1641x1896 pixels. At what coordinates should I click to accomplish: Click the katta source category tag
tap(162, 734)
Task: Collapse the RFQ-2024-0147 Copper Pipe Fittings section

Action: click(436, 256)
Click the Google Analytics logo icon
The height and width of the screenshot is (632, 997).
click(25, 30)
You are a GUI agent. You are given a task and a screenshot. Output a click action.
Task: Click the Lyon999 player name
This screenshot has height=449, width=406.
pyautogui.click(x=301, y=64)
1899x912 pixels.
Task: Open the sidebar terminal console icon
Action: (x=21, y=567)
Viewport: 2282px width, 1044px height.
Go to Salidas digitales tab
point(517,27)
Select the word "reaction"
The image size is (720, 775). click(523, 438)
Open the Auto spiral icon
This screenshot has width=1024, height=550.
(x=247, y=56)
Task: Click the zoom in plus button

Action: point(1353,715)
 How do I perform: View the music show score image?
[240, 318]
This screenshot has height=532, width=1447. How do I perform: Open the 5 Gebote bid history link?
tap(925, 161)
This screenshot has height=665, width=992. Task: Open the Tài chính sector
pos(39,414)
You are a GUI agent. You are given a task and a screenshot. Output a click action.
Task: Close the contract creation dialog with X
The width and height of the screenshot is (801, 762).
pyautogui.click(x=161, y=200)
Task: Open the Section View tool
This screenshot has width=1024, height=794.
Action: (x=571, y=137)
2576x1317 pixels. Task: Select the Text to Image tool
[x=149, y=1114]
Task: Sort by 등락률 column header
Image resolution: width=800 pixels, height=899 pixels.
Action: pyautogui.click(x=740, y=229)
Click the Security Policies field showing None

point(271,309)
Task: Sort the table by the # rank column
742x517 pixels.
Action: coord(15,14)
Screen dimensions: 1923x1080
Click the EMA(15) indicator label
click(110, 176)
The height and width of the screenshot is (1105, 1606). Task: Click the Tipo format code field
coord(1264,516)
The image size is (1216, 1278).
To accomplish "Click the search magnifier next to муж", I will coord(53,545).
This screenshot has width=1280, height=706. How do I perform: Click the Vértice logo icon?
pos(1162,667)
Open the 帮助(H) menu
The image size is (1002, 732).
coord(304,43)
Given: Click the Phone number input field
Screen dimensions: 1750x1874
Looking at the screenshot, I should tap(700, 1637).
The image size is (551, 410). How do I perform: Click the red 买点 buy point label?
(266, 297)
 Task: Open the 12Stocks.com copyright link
++++
Exercise instructions: From the material above, pull out every line that contains the string "size". Only case-sensitive matches count.

Output:
The image size is (720, 775). click(523, 438)
The image size is (1216, 1278).
The image size is (1002, 732).
The image size is (551, 410). How do I perform: Click the red 买点 buy point label?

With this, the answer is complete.